## TO DO
Show each line from the records below in which the word "المبدع" occurs.

Stored data
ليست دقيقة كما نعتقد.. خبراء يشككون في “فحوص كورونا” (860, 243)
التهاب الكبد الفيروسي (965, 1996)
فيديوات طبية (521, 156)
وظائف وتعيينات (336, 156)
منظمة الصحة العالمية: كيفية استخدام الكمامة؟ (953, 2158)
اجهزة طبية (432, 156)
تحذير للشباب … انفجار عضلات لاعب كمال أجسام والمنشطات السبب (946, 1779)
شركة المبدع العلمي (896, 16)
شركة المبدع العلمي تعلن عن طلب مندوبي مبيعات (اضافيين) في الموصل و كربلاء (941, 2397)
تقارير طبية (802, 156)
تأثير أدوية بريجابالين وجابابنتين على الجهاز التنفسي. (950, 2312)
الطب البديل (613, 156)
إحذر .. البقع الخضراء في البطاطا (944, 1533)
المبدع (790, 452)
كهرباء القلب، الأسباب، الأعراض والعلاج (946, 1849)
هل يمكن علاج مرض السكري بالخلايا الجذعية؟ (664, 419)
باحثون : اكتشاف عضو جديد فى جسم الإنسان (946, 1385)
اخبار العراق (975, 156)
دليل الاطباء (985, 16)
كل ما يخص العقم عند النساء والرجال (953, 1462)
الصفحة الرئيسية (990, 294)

## RESPONSE TO THIS TASK
شركة المبدع العلمي (896, 16)
شركة المبدع العلمي تعلن عن طلب مندوبي مبيعات (اضافيين) في الموصل و كربلاء (941, 2397)
المبدع (790, 452)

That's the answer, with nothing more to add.